The C# constructor has the following syntax:

  class Example{
     
    //Constructor 
     Example(){
 
          // any C# legal statement
 
     }
  }

Here is some example code showing how to use a C# constructor:

public class Cars{
 
   // constructor
   public Cars(){
       // code
   }
}
 

In this example, as you can see, we have created a class named Cars, in which we have created a constructor with the same name as that of our class. Remember that the constructors are defined publicly, so they can be accessed from anywhere in the class.

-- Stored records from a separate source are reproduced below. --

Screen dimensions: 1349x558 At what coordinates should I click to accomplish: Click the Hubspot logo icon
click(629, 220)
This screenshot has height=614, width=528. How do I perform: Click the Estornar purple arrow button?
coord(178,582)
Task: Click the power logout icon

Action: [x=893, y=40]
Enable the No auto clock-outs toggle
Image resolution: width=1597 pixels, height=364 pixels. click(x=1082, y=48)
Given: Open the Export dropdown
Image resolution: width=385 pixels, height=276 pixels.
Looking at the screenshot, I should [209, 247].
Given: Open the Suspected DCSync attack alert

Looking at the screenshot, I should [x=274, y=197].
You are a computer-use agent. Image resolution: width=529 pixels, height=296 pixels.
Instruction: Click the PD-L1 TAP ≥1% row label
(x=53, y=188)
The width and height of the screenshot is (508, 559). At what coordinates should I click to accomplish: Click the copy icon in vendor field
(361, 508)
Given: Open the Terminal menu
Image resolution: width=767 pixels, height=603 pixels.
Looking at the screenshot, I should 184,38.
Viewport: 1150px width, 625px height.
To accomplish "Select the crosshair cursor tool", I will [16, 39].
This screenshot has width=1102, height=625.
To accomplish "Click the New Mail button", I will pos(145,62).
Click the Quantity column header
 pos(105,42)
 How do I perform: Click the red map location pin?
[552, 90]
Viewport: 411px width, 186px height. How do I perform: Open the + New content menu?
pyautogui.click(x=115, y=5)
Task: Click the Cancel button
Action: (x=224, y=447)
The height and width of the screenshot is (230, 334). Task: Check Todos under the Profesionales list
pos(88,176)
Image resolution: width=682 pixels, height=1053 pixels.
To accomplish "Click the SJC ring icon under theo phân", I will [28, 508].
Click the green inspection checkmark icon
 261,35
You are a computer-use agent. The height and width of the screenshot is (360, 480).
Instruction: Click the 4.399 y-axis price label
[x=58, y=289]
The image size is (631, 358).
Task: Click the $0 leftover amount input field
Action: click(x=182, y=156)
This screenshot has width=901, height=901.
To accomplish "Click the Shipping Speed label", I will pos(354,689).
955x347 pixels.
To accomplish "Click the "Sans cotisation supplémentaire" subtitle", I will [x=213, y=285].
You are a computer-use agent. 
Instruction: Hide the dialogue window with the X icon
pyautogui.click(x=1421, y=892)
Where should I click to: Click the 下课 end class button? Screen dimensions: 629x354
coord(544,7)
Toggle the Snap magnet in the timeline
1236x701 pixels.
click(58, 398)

Features of Constructors in C#

The following are some common features of constructors in C#:

  • Constructors have the same name as that of the class
  • You can create as many constructors as you want
  • You can create only one static constructor within a class
  • Constructors in a static class cannot be parameterized
  • Constructors do not return any value. They also do not have any return type – not even void

Read: An Object Oriented Programming (OOP) Primer in C#

Types of Constructors

So, you should now have an idea of what constructors are and what their significance is in Object-oriented programming. In the next section, we will be discussing the different types of constructors you can define in C# according to your application needs.

Default Constructor

Default constructors do not take any arguments. If you do not create any constructor in a class, C# will create a default constructor to instantiate the class objects and initialize the default values to the data members (non-static variables), as depicted in the following C# code-snippet:

     class Car
     {
         public string brand, model;
 
         // Default Constructor
 
         public Car()
         {
            brand = "Ford";
            model = "Mustang";
         }
     }
 
    class Program
    {
        static void Main(string[] args)
        {
            Car carObj = new Car();
            Console.WriteLine(carObj.brand);
            Console.WriteLine(carObj.model);
            Console.WriteLine("\nPress Enter Key to Exit");
            Console.ReadLine();
        }
    }
 
 

In this example, we have created a class named Car and defined the constructor method Car() without any parameter. This constructor is called Default constructor because when we instantiate an object of this class, this constructor will be automatically called by the runtime and initializes those parameter values.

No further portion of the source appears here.